■ **Records to use**:

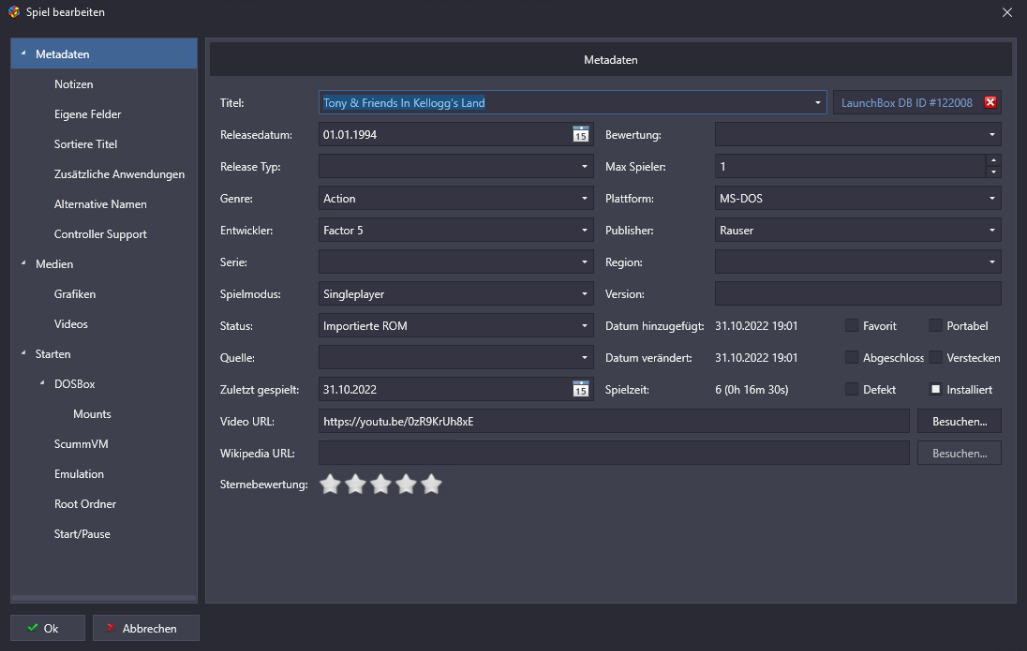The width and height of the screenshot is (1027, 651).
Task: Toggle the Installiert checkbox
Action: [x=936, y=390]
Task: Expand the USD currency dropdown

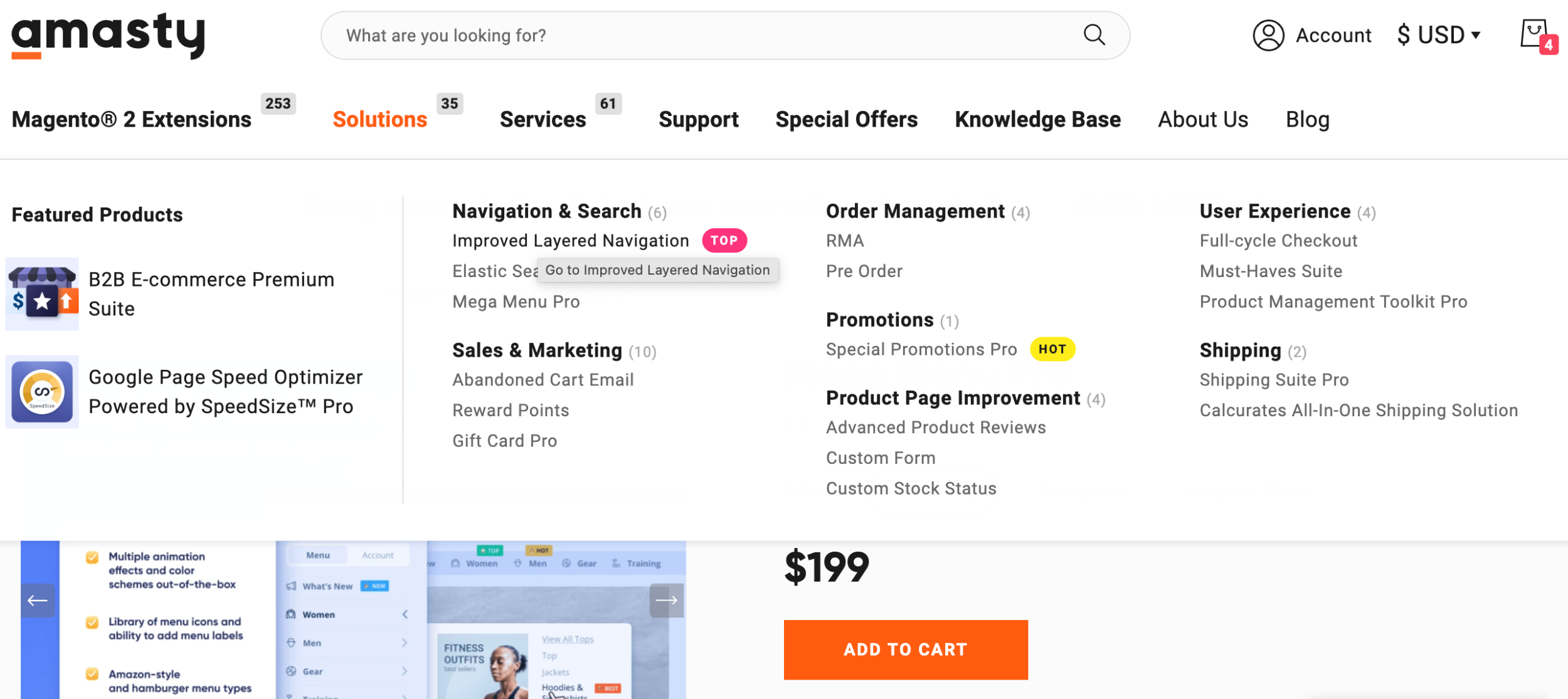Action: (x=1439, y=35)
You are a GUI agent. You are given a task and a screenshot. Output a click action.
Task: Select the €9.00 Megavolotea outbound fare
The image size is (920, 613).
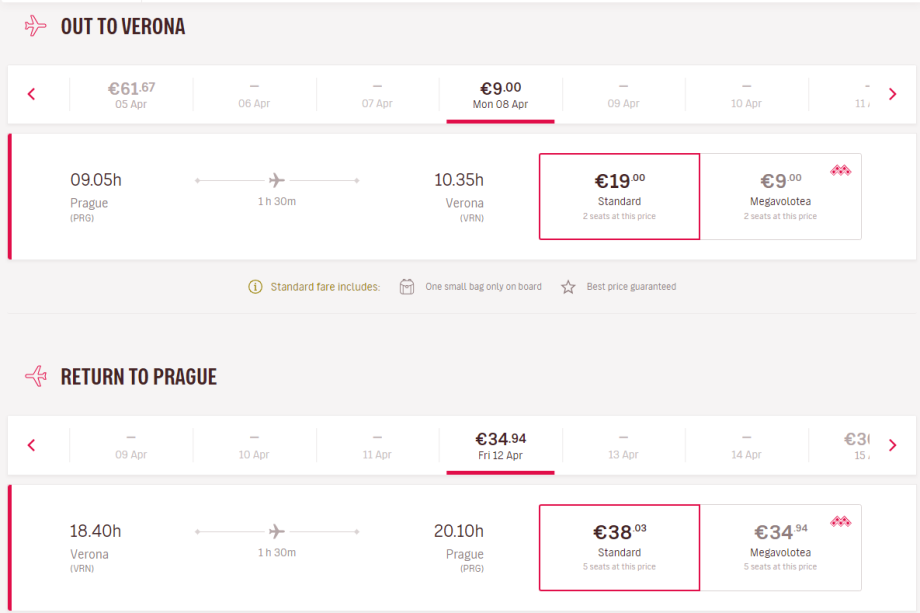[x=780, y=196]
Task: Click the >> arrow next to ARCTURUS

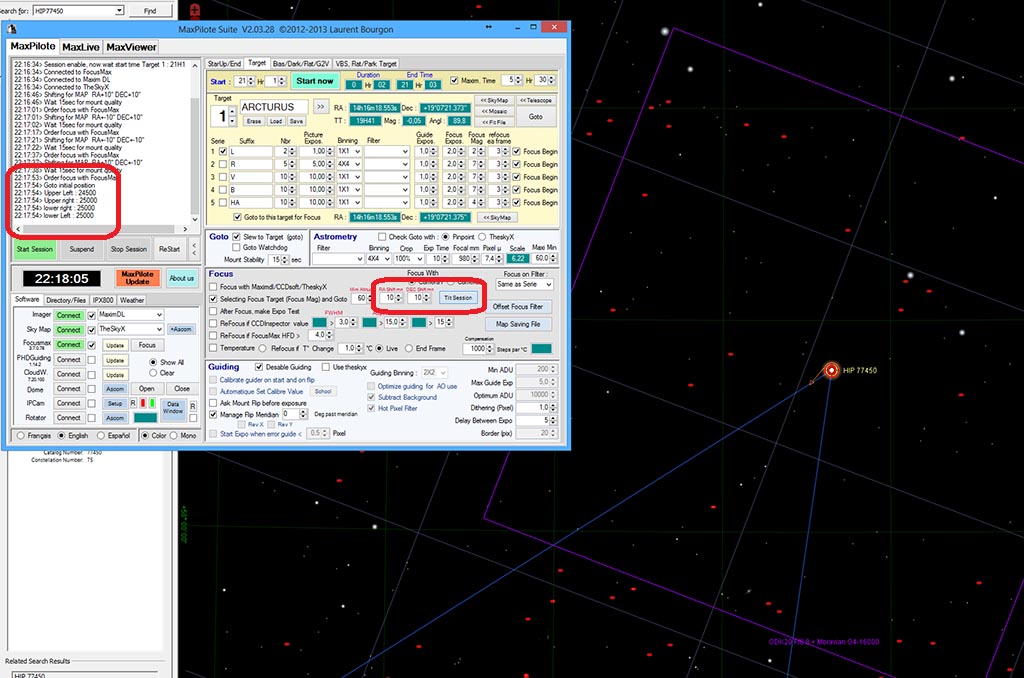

...

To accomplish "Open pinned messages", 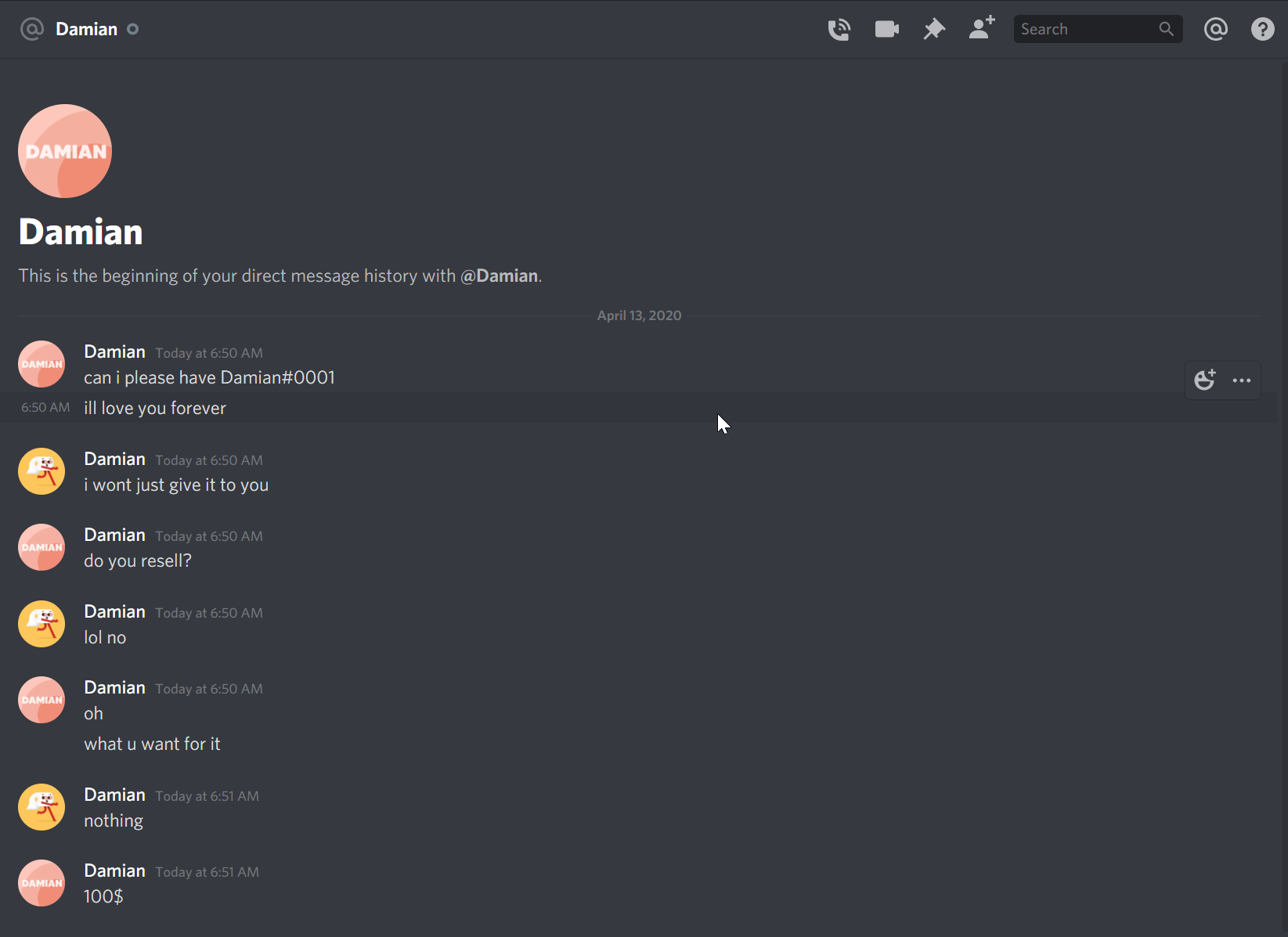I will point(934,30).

■ **Aim of the exercise**: Print, exactly and with no pictures, the lines of the listing above starting at the one that has "Task: Expand the USD currency dropdown" and ending at the one that has "Task: Click the >> arrow next to ARCTURUS", both included.

■ **Result of the exercise**:
Task: Expand the USD currency dropdown

Action: (x=1439, y=35)
You are a GUI agent. You are given a task and a screenshot. Output a click action.
Task: Select the €9.00 Megavolotea outbound fare
The image size is (920, 613).
[x=780, y=196]
Task: Click the >> arrow next to ARCTURUS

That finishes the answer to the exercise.